Spinal Tumors, whether malignant or benign, can cause different symptoms, including:
- Pain in the back or neck that comes on suddenly, gets worse especially at night can be a hallmark of a spinal tumor.
- Muscle weakness or loss of sensation, especially in the legs and arms.
- Difficulty in walking.
- Abnormal curvature of the spine not caused by poor posture.
- Loss of bladder or bowel control.
A patient may not have all of these symptoms or may have a combination of them.
Many Spinal Tumors originally develop in another part of the body and then metastasize to the spine—these are called Secondary Tumors. Researchers are uncertain what exactly may cause Primary Tumors—those that originate in the spine.
A meticulous medical analysis with importance to back pain and its causes is the primary step to diagnosing a Spinal Tumor. One has to undergo radiological tests for the accurate diagnosis & treatment of spinal tumors.
- X-ray: X-rays of the spine are taken to search for a spinal tumor or other possible causes of pain like infections, fractures, etc.
- Computed tomography scan (CT scan): A CT scan can determine the shape and size of the spinal canal, its contents, and its structures.
- Magnetic resonance imaging (MRI): An MRI helps in viewing the spinal cord, nerve roots, and nearby areas, as well as tumors.
- Bone Scan: Effective as an auxiliary for the association of bone tumors & infections.
Treatment depends on many factors, including whether the tumor is benign or malignant, tumor size and location, and symptoms.
- Monitoring (Watch and Wait). Small, benign tumors that aren’t growing or impinging on other structures may only require to be watched for changes through the use of MRI or CT scan studies.
- Radiation therapy
- Stereotactic radiosurgery, which delivers a high dose of radiation specifically targeted to the tumor
The goals of surgery to treat spinal tumors include:
- Remove the spinal tumor, or as much of it as possible.
- Stabilize the spine.
- Reduce pain.
- Improve function and quality of life.
Decompression: Remove the entire tumor or part of it. These types of procedures decompress or relieve pressure to the spinal cord and nerve roots, thereby helping to reduce pain and other symptoms.
Kyphoplasty or Vertebroplasty: Both are minimally invasive surgical procedures that stabilize a fractured vertebra and help relieve pain.
Kyphoplasty uses orthopaedic balloons that are inserted into the fracture, inflated to create a hole or cavity, and removed before the bone cement is injected.
Vertebroplasty is a newer technique. In combination with radiofrequency ablation it removes the tumor tissue and create a cavity for the bone cement. Radiofrequency ablation uses radio wave energy to break the tumor’s cellular molecular bonds to help remove tissue and create the cavity.

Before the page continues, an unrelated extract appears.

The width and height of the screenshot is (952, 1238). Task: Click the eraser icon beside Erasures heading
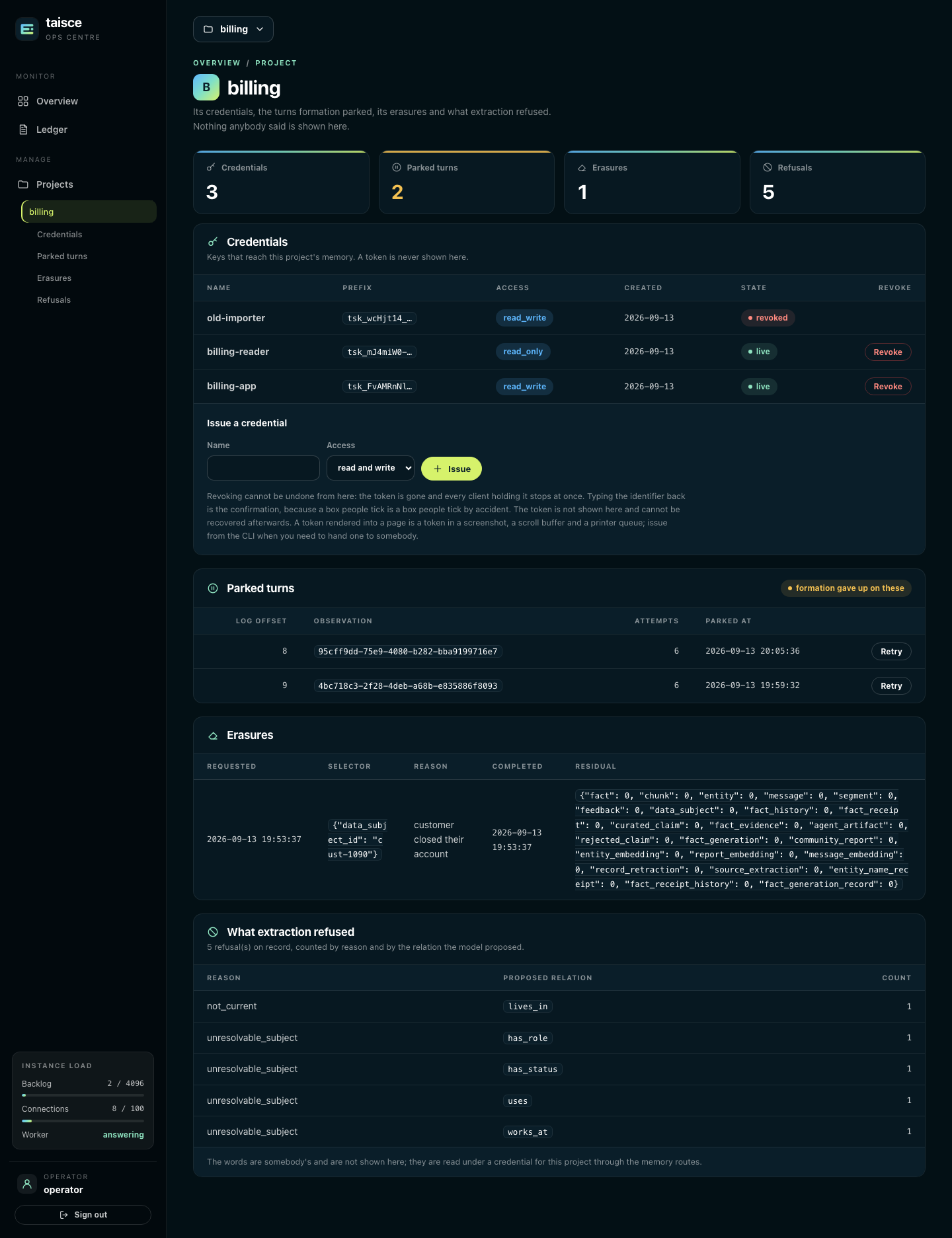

Spinal Stabilization: A spinal tumor can cause your spine to become unstable. Spinal instability increases the risk for serious neurologic injury, such as bowel or bladder dysfunction or paralysis.
Stabilization usually involves spinal instrumentation and bone graft. Instrumentation may include implantation of plates, interbody devices, and screws to immediately stabilize the spine.
Spinal decompression and Stabilization may be performed as a Minimally Invasive Procedure (Small incision, Early recovery) or by using a more traditional open approach (Longer incision, Longer recovery time).